### PROBLEM:
What you give back should be exactly the lines from the one with "Screen dimensions: 1234x952" through the end of the data, without the pictures.

[Collected data entries]
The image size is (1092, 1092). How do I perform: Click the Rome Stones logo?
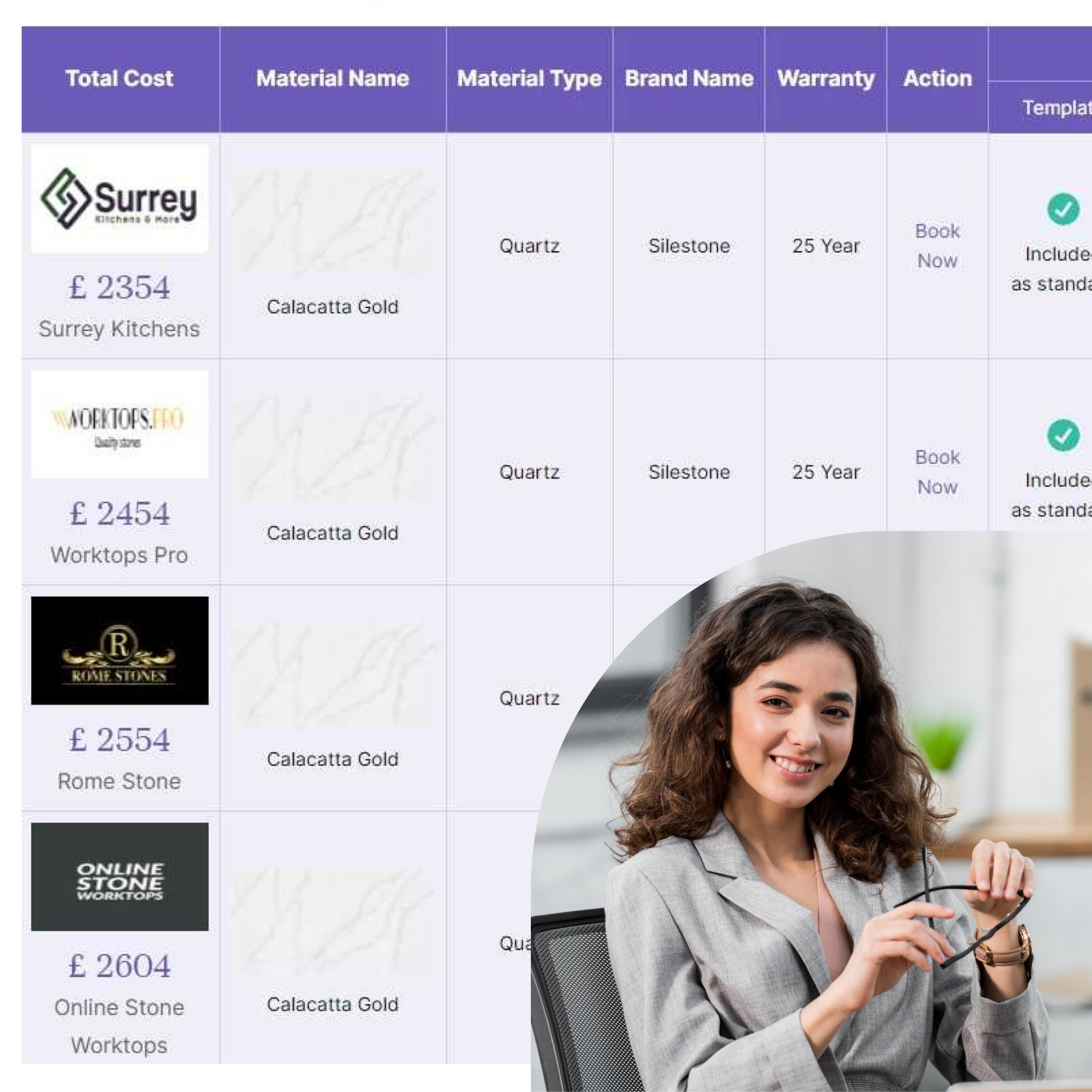coord(119,651)
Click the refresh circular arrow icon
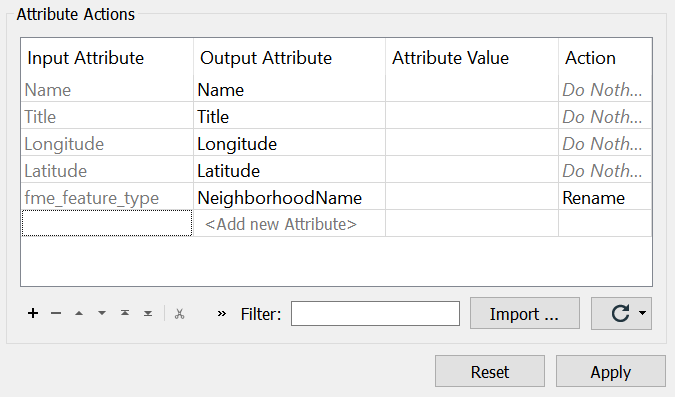The image size is (675, 397). [x=620, y=313]
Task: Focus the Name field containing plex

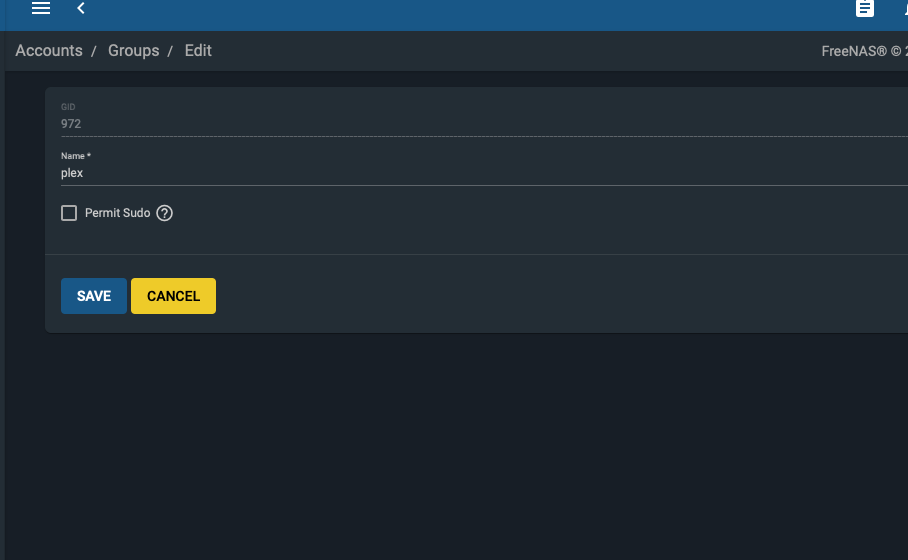Action: [484, 173]
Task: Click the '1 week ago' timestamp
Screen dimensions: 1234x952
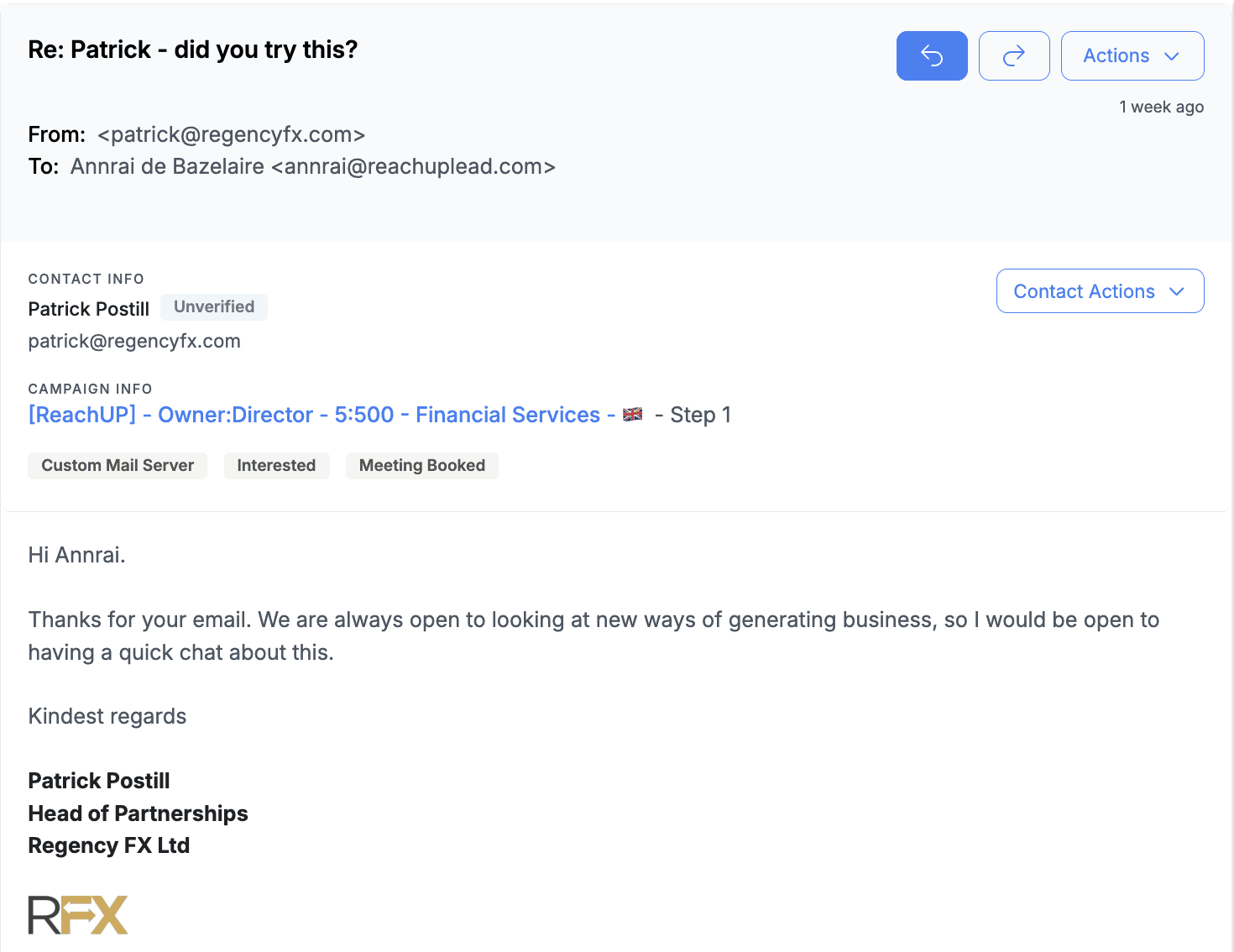Action: tap(1162, 107)
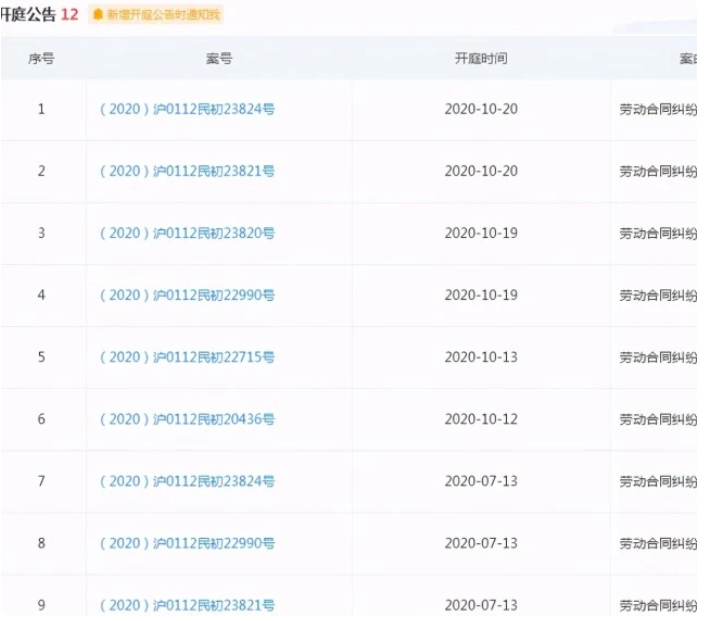
Task: Open case link 沪0112民初23821号 in row 9
Action: coord(187,605)
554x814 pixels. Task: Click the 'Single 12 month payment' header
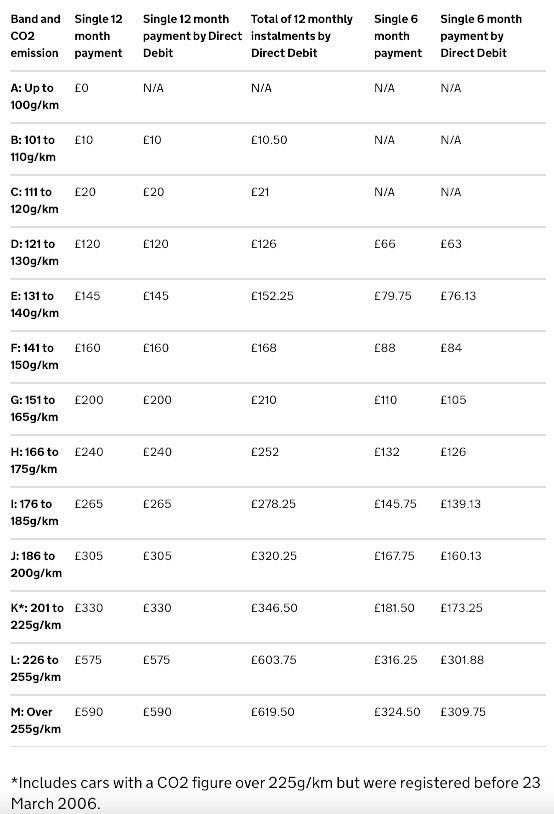99,36
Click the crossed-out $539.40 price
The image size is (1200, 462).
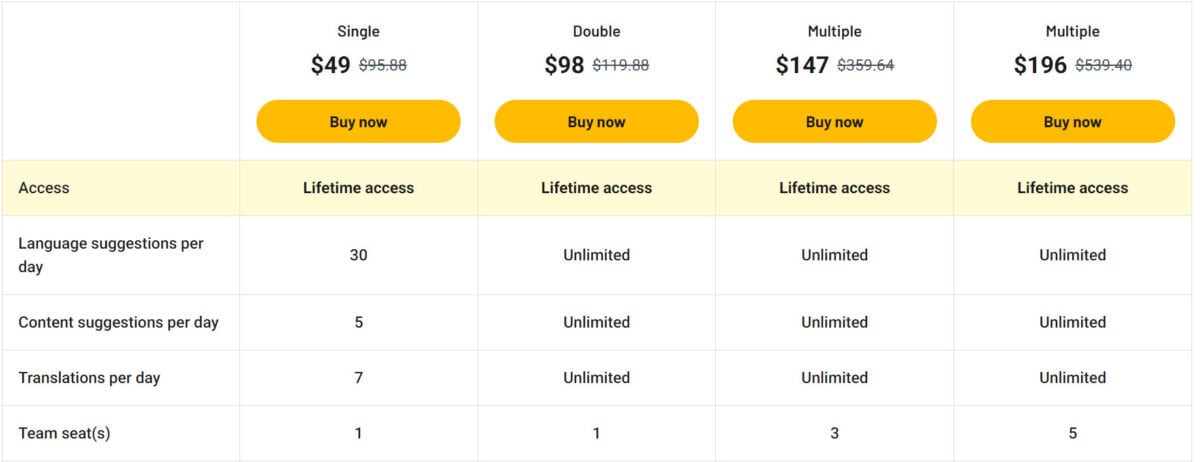pyautogui.click(x=1103, y=67)
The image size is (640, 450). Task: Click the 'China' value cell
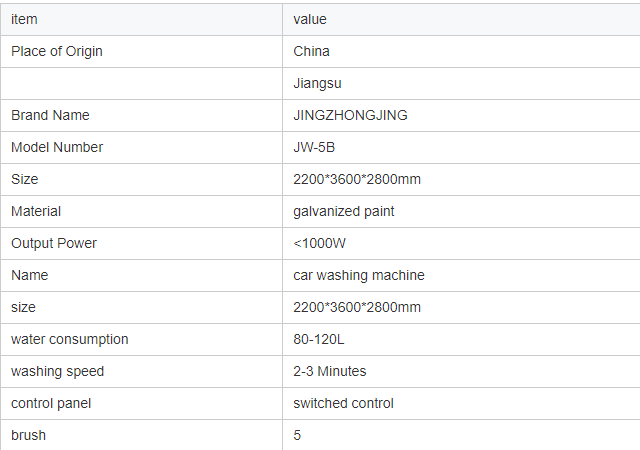(311, 51)
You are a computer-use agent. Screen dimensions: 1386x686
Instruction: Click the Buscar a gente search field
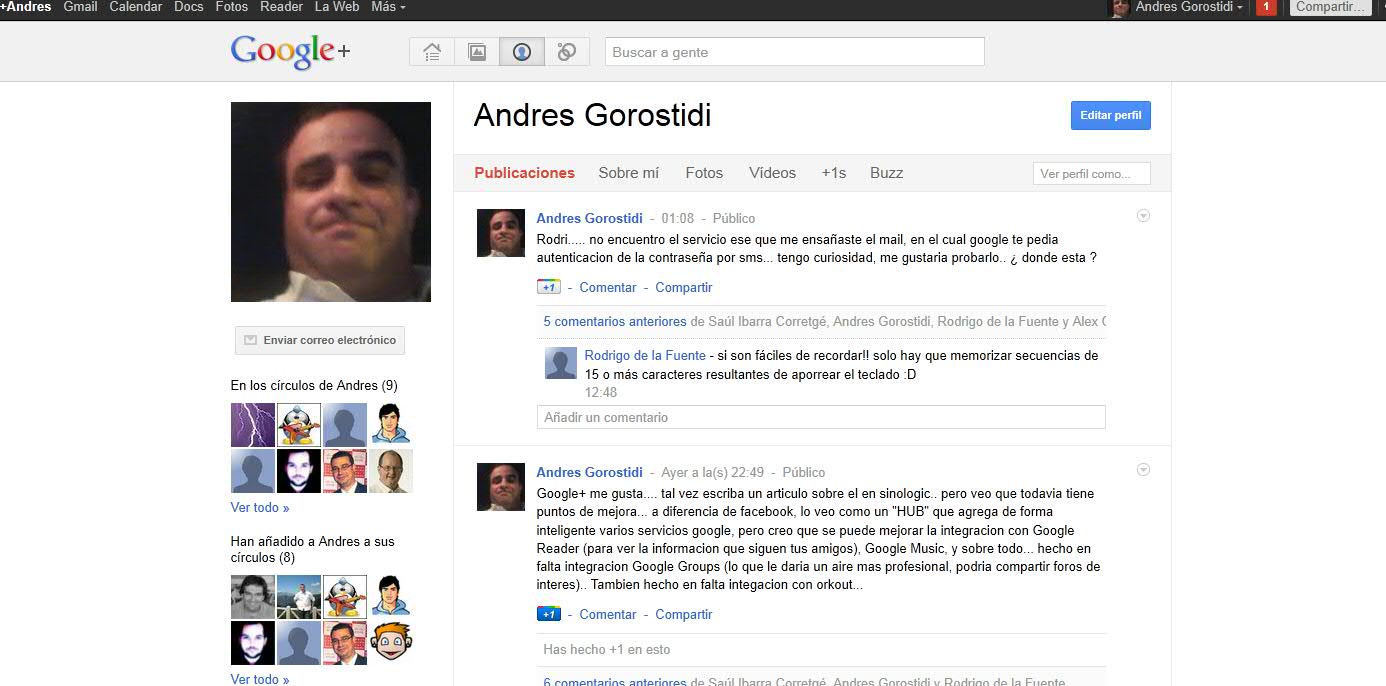(794, 52)
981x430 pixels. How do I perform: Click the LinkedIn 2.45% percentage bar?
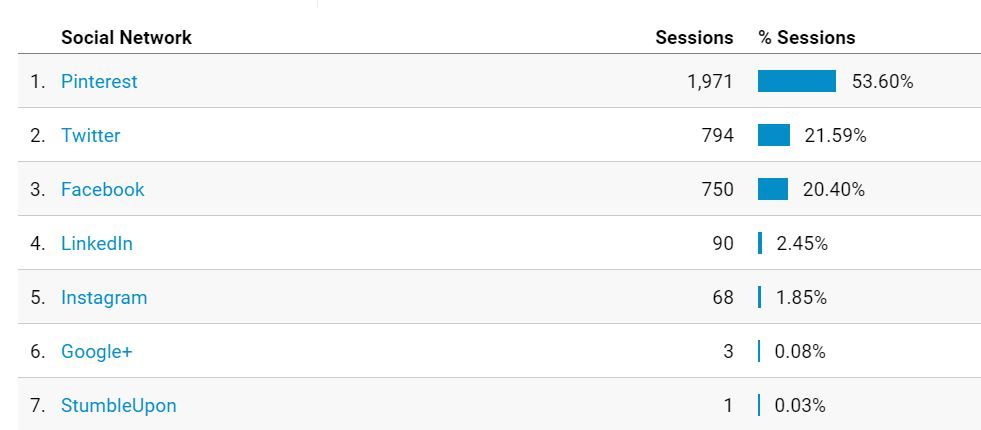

### EXERCISE RESULT:
Screen dimensions: 1234x952
Action: tap(1162, 107)
Task: Open case link 沪0112民初23821号 in row 9
Action: coord(187,605)
554x814 pixels. Task: Click the 'Single 12 month payment' header
99,36
Click the crossed-out $539.40 price
The image size is (1200, 462).
pyautogui.click(x=1103, y=67)
The image size is (640, 450). Task: Click the 'China' value cell
(311, 51)
You are a computer-use agent. Screen dimensions: 1386x686
Instruction: Click the Buscar a gente search field
(794, 52)
981x430 pixels. How do I perform: Click the LinkedIn 2.45% percentage bar?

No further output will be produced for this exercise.